School of Nursing


Doctor of Nursing Practice (DNP)


Cynthia Goodrich


COPD, Hospitalization, Readmissions, Reduction, Prevention




Chronic obstructive pulmonary disease (COPD) is a progressive lung disease with potential to interfere with breathing ability. It is the third leading cause of 30-day readmission and death in the US, and the leading cause of mortality and morbidity worldwide. It constitutes a society burden and poor disease management leads to major health consequences such as acute COPD exacerbation resulting in frequent costly readmissions, add to its massive direct healthcare costs. Over $50 billion are spent annually in direct care alone in addition to $15 billion in hospital readmissions; with 12 million adults are being affected in the United States as of 2018. This amount in direct cost is likely to increase in the future because of co-morbid diseases, and numerous indirect costs such as absenteeism. The Centers for Medicare and Medicaid Services (CMS) as a result initiated the hospital readmission reduction program (HRRP) by imposing financial penalties on hospitals with excess readmission rates to press them on finding effective strategies to improve this population’s care quality to reduce readmissions rates affecting healthcare expenditures.
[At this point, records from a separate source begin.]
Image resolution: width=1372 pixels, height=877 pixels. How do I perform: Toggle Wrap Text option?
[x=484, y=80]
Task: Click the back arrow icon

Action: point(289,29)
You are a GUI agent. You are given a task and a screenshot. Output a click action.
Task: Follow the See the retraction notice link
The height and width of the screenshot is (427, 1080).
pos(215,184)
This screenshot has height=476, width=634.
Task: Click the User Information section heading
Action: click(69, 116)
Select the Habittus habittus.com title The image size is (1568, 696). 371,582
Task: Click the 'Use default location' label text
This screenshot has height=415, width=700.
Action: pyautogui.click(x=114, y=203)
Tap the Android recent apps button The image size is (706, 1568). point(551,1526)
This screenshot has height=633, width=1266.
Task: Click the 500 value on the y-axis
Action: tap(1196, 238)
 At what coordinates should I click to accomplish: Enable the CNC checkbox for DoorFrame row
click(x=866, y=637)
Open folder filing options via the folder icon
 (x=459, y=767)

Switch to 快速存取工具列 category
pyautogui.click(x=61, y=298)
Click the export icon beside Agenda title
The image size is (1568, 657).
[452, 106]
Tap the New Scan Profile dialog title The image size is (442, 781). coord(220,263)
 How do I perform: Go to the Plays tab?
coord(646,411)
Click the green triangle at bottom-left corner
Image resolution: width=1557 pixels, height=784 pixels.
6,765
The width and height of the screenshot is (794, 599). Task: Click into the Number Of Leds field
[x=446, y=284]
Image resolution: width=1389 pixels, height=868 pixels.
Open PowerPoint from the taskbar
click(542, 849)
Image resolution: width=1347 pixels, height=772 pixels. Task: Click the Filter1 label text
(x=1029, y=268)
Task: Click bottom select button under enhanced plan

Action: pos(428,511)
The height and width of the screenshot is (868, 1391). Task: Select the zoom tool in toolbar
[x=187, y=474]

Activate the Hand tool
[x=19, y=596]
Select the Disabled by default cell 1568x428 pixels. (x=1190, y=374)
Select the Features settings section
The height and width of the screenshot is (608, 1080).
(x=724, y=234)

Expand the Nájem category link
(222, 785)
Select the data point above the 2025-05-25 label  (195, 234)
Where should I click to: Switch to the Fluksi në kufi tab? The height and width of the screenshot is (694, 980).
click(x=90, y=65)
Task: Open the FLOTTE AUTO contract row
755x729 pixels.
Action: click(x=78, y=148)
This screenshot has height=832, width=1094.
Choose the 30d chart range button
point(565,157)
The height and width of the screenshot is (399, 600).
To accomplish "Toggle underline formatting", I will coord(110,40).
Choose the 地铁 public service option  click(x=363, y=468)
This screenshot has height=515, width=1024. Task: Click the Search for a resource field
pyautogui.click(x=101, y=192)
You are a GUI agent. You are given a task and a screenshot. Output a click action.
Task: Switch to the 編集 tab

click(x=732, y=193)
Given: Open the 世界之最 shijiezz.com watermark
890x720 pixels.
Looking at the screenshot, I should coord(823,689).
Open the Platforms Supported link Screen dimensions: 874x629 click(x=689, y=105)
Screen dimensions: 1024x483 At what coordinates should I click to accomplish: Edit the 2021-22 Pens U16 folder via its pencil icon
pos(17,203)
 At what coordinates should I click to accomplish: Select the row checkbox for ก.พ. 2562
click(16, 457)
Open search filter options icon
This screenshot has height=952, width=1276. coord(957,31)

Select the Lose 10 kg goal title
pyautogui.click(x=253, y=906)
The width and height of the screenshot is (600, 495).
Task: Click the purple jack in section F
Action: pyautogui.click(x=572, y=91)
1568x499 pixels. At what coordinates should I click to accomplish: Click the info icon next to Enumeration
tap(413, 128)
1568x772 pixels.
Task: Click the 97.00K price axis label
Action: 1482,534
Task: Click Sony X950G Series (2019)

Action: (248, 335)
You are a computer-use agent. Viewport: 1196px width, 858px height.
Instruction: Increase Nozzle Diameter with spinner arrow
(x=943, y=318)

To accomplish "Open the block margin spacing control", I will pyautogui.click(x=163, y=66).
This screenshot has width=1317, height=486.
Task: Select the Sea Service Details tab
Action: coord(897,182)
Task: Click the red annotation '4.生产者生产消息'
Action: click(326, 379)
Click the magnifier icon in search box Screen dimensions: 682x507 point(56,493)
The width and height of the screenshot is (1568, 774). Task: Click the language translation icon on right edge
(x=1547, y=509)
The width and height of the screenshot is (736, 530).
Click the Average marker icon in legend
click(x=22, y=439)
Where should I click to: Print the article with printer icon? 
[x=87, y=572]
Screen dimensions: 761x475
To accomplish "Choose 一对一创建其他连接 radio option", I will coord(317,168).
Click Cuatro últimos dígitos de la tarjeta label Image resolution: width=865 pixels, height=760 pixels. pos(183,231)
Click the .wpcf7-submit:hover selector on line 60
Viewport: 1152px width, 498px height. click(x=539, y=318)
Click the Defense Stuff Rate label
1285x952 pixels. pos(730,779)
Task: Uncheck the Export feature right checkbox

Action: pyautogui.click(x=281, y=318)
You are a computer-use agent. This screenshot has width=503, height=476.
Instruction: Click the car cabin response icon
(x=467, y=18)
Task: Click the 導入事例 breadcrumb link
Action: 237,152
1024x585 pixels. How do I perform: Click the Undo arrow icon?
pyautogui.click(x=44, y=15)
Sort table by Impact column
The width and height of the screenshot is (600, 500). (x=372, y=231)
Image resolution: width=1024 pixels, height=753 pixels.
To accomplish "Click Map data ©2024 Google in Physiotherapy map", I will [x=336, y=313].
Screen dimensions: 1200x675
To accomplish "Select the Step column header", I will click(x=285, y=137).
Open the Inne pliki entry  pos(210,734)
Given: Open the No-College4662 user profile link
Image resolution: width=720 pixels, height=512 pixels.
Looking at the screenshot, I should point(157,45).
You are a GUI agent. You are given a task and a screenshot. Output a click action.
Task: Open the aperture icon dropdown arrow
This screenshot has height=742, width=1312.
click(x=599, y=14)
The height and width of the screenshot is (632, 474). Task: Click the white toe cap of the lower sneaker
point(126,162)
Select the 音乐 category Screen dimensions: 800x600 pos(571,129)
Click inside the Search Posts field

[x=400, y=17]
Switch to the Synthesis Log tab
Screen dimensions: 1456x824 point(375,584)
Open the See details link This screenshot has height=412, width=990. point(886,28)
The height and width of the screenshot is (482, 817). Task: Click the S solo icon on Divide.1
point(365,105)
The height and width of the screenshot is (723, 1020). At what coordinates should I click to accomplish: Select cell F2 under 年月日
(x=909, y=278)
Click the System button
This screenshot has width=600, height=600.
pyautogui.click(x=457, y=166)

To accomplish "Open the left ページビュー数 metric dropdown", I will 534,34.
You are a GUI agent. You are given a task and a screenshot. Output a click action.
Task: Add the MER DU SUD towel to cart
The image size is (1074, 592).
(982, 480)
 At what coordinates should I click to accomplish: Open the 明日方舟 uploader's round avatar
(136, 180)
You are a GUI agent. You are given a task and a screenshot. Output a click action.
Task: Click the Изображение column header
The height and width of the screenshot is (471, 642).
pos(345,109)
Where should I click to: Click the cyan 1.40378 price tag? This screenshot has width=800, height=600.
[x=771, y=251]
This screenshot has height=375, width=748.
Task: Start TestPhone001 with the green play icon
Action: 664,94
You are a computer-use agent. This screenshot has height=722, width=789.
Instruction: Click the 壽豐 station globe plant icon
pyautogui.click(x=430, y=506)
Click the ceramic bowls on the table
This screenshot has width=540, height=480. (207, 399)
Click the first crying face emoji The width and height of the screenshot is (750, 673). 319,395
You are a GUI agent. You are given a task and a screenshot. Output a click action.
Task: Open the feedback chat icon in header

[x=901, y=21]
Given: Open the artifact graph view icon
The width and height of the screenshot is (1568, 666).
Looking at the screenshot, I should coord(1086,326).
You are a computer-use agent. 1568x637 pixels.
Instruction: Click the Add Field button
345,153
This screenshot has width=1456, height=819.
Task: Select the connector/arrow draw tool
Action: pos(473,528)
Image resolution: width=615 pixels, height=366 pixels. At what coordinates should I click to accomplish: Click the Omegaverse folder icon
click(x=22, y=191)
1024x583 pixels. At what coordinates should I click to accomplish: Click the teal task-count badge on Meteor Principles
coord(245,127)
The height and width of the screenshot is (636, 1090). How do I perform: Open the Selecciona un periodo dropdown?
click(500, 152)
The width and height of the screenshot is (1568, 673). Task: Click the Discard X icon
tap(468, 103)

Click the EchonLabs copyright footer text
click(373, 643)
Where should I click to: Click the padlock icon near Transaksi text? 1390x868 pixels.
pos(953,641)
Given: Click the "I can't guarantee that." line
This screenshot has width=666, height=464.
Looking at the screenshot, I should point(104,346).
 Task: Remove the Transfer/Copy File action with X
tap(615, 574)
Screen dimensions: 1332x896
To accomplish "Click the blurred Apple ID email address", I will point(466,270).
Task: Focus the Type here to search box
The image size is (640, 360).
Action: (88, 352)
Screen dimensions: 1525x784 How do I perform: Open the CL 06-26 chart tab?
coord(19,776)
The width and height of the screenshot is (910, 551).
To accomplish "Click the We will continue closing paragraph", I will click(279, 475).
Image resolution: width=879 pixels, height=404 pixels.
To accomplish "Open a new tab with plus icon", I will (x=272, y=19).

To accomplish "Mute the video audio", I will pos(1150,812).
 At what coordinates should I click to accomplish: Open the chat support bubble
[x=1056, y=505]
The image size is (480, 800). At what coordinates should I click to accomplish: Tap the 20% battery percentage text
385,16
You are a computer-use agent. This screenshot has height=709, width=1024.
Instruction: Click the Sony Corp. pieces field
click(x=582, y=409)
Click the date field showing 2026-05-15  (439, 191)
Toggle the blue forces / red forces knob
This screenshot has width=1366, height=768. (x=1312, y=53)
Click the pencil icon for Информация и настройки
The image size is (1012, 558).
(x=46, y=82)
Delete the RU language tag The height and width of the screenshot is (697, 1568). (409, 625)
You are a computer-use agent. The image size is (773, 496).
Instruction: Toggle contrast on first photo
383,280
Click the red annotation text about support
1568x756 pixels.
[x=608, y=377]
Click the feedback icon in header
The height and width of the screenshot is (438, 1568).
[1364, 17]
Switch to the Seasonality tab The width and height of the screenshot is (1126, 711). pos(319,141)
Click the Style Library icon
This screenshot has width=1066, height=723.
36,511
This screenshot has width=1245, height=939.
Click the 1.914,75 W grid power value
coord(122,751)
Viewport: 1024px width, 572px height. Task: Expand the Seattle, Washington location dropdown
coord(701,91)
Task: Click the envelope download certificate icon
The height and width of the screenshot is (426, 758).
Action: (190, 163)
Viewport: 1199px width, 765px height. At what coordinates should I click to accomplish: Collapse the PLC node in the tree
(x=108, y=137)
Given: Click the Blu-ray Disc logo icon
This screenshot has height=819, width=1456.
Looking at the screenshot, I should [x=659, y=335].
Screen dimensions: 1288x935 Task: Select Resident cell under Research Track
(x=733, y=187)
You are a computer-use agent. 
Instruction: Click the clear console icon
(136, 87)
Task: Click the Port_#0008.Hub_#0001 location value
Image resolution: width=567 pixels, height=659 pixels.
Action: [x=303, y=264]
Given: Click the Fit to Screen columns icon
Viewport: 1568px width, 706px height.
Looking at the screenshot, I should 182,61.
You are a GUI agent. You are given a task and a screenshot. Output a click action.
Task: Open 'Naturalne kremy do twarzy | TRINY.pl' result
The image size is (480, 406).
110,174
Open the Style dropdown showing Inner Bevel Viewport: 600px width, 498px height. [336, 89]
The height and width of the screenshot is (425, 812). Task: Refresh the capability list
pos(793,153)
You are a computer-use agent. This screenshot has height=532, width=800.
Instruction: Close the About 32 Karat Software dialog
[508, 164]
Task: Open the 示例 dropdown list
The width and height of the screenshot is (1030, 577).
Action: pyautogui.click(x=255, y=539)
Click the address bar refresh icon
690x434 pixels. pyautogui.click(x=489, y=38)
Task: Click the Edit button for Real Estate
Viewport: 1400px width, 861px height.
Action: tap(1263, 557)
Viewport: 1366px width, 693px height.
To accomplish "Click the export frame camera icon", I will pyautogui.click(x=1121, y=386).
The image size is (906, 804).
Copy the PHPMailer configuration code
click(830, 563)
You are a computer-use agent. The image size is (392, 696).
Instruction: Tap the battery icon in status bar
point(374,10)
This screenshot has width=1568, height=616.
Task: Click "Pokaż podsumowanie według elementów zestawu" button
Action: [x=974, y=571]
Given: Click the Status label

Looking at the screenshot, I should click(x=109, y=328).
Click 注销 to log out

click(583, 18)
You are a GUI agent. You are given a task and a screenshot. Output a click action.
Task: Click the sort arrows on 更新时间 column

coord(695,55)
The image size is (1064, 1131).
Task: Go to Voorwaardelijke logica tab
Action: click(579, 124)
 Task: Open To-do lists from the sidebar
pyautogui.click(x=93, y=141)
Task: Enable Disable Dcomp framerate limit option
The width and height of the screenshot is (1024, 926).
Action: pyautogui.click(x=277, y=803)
Evidence-based research demonstrates that intervention programs can reduce readmission, especially those who deploy an interdisciplinary team approach, with various care interventions that were successful at enhancing the quality of healthcare. Several intervention programs had a varying success rate as depicted by different studies. This integrative review aimed at researching intervention programs supporting reduction of hospital readmissions in patients with a COPD diagnosis.